Yalnızlıktan korkanların oluşturduğu kalabalıklardan sıkılarak denediğim Kendime Firârım'da, kayboldum!
Beni, benim kadar tanıdıklarını zannettiğim yarım asra yakındır tanıdıklarımın çoğunu tanıyamamış olmamdan dolayı kendime kırgınım! 

Bildiğim tek şekilde yaşadım hayatımı! Ülküden başka yol, ülkücülükten başka bir davranış bilmedim, bilemedim, merak ta etmedim!
Merak etmeme gerek te yoktu, çünkü:
Milletini sevendi Ülkücü! 

Vatanını sevendi! 
Tarihine, geçmişine, inancına, ceddine ve soyuna sadıktı!
Davet beklemeden, başlatılmış "Kutlu Sefer" e katılan, isimsiz süvariydi! 
Ödülü Allah rızasıydı Ülkücünün...
Alınmaz, satılmaz; terk etmez dolayısıyla da terk edilmezdi Ülkücü! 

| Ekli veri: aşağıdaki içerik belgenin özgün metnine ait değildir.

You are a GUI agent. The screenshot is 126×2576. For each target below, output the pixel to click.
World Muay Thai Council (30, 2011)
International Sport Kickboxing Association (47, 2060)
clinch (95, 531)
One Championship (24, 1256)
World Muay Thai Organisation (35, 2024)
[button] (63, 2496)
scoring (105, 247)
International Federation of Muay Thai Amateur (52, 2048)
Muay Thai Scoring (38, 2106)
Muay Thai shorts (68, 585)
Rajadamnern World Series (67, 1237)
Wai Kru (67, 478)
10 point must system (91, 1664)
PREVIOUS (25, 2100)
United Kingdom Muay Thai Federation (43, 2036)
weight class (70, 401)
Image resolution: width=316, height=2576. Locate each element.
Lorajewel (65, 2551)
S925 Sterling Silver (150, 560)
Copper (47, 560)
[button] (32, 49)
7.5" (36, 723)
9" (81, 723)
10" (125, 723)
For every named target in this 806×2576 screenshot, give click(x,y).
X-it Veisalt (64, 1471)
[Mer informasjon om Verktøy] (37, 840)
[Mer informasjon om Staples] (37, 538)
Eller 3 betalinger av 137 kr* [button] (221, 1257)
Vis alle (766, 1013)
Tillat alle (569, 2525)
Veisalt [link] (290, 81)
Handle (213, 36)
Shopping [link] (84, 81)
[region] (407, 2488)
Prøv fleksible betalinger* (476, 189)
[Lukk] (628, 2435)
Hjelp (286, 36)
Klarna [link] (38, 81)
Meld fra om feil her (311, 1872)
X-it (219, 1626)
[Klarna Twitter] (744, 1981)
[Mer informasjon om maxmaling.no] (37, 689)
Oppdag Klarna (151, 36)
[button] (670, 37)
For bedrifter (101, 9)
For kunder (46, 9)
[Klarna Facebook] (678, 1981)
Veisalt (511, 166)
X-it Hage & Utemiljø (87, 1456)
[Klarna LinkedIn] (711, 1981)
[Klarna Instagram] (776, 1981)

İkbâl düşünmez, istikbâlinden endişe etmez, verilen görevden kaçmaz, verilen göreve kendini yetersiz görüyorsa -yerini- bir ülküdaşına şevkle, hevesle devrederdi...
Seçerdi ülkücü, seçilmezdi! 

Ülkücünün ülkücüden farkı olamazdı çünkü!
Emânetin ehlini bulabilmek için beyin patlatır; ehîl, liyâkatli görev adamını bulabilmek için gerekirse Türkiye'yi dolaşırdı sessiz sedasız!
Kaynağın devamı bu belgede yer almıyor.